● **Provided entries**:
□ □ □

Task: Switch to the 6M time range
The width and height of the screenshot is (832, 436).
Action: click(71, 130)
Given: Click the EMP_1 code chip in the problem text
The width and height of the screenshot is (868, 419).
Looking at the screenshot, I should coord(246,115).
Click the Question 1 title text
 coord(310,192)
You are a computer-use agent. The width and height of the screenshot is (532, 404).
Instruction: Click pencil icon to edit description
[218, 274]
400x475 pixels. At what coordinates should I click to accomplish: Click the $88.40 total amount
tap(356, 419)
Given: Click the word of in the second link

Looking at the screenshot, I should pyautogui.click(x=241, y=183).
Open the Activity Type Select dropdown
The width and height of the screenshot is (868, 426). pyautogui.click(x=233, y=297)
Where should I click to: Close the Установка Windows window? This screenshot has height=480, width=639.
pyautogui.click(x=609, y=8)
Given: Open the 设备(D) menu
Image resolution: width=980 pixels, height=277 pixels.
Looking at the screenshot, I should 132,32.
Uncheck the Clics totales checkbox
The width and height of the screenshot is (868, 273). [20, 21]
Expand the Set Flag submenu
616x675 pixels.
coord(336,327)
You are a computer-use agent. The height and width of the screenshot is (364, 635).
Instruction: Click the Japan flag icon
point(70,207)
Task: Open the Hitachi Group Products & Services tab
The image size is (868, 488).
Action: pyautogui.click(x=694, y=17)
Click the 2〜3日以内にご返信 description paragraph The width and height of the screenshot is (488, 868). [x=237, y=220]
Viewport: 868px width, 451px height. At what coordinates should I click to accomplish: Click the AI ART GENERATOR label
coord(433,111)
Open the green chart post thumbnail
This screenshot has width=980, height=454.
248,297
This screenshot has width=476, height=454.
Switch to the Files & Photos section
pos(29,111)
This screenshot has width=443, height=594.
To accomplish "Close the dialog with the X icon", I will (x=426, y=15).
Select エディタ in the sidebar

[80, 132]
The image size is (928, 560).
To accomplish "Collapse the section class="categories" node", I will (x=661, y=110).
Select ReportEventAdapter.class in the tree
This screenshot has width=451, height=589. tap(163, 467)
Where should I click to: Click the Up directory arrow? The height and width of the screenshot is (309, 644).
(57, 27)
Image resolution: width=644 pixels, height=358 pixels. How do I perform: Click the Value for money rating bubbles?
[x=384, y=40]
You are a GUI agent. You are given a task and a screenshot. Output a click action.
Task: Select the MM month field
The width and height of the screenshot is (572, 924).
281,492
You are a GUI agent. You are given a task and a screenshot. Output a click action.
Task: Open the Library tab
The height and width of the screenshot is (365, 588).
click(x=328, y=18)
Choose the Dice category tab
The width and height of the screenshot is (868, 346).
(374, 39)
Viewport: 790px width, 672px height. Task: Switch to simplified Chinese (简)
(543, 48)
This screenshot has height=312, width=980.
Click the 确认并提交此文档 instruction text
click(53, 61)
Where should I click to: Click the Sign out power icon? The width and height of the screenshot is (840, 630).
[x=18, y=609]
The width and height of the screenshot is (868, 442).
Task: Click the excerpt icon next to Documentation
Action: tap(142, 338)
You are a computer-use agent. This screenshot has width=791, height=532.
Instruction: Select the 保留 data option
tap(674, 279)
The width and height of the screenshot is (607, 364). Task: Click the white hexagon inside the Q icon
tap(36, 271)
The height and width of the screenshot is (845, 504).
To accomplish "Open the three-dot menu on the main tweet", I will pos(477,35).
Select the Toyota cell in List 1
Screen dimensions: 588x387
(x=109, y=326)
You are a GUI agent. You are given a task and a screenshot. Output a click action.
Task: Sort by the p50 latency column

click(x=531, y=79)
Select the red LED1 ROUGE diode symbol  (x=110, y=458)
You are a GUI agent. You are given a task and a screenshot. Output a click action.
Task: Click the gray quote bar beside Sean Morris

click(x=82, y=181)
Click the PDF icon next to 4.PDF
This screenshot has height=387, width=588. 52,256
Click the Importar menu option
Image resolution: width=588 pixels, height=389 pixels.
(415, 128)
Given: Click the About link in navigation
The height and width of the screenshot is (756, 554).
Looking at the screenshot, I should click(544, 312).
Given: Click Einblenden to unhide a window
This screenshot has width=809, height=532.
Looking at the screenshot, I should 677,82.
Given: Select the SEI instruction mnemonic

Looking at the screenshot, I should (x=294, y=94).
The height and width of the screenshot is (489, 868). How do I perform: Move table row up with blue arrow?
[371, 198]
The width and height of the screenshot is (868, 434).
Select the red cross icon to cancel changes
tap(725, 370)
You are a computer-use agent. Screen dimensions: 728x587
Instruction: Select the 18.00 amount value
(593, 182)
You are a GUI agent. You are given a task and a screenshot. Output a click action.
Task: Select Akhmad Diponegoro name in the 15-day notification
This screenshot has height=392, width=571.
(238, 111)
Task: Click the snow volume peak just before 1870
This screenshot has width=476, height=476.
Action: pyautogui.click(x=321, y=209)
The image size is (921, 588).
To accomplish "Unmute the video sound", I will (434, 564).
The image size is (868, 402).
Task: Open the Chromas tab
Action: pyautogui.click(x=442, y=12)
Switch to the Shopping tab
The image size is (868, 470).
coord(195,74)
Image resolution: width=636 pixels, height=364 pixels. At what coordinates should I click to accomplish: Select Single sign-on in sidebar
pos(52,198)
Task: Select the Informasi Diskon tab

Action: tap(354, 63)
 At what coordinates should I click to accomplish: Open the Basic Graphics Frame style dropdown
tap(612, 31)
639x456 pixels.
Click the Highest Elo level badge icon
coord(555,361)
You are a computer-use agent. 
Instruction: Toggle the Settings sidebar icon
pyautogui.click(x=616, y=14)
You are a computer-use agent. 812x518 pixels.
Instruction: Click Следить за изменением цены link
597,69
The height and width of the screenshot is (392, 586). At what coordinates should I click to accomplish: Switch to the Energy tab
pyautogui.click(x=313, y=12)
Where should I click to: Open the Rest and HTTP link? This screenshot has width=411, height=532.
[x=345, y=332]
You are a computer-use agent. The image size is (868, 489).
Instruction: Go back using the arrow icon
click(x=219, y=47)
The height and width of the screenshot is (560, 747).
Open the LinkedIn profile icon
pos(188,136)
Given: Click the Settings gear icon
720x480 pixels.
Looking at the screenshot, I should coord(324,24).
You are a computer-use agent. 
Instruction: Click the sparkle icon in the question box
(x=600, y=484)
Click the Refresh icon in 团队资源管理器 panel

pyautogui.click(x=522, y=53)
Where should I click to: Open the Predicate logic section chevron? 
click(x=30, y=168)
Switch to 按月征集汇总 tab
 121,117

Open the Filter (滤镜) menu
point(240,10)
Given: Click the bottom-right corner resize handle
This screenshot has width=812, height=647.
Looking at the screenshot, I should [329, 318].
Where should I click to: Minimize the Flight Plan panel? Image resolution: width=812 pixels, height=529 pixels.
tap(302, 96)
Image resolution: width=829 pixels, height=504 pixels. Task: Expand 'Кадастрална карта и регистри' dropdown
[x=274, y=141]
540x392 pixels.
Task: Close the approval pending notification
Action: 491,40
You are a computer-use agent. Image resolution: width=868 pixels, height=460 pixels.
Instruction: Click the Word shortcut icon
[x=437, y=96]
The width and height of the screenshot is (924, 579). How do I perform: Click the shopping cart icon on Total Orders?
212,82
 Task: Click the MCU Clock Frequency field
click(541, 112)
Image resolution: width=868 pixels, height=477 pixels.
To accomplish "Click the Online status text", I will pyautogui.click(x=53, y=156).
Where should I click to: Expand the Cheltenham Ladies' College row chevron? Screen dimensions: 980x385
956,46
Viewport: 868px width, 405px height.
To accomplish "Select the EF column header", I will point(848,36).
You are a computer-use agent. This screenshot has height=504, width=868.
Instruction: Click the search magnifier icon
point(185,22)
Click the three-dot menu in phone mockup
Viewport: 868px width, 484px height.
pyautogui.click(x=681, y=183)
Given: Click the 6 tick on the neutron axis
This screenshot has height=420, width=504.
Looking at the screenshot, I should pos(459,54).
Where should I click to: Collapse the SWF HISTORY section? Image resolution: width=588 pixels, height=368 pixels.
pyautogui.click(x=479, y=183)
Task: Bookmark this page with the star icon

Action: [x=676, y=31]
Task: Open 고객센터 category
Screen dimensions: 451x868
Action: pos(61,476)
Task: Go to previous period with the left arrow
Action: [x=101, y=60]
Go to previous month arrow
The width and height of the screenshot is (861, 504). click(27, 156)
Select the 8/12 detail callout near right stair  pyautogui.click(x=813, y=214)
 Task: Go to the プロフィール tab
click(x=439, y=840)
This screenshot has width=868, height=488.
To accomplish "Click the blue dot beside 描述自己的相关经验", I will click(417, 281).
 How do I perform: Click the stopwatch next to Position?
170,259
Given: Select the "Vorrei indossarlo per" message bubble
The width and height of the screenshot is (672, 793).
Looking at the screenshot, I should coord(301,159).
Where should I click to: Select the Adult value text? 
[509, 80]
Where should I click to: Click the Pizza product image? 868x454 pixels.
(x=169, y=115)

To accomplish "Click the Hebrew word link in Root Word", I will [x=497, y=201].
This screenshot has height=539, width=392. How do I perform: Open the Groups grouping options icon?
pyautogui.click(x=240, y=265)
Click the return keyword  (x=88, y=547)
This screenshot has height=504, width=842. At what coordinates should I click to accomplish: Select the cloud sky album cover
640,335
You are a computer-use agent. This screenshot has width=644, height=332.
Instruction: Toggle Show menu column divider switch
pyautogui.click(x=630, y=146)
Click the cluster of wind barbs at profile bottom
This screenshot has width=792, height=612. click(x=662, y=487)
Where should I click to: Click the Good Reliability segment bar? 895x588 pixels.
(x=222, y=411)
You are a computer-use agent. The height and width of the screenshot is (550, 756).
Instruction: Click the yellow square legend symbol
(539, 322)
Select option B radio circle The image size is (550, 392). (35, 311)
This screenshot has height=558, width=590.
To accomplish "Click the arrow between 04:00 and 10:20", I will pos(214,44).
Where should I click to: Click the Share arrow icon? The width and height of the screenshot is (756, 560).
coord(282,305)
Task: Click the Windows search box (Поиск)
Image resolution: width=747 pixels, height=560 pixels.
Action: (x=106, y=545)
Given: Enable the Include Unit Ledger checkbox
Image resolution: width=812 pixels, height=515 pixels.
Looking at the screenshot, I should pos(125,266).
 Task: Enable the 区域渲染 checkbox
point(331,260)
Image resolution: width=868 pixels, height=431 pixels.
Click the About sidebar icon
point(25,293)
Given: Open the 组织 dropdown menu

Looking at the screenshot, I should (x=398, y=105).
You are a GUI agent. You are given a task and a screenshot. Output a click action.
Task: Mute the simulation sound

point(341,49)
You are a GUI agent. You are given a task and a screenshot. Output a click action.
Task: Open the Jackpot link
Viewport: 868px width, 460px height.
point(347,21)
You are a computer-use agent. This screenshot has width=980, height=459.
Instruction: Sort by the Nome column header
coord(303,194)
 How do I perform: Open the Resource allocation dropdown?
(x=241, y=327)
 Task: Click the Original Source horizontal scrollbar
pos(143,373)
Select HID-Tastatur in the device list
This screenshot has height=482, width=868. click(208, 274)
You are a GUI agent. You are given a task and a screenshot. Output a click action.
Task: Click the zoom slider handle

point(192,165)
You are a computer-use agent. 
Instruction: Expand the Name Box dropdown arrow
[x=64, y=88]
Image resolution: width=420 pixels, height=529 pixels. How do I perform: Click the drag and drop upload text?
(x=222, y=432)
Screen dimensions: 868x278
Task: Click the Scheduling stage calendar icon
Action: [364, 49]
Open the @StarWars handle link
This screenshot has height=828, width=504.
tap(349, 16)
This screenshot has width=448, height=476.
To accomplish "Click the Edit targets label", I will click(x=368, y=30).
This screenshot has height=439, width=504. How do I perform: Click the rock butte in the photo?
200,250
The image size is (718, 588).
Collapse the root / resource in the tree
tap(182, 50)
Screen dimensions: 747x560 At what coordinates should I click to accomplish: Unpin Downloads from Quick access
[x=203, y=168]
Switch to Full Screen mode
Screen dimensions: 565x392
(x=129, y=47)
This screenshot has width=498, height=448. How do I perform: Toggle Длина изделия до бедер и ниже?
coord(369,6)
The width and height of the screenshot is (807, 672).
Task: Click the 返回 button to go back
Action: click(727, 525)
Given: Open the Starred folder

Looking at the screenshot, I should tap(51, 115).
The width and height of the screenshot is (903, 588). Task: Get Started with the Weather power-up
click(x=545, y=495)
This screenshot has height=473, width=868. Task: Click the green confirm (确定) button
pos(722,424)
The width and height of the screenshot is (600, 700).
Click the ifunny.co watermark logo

□ □ □

● **Your assignment**: Extract every line of the records above that contains the word "right".

● **Your solution**:
Given: Click the bottom-right corner resize handle
Select the 8/12 detail callout near right stair  pyautogui.click(x=813, y=214)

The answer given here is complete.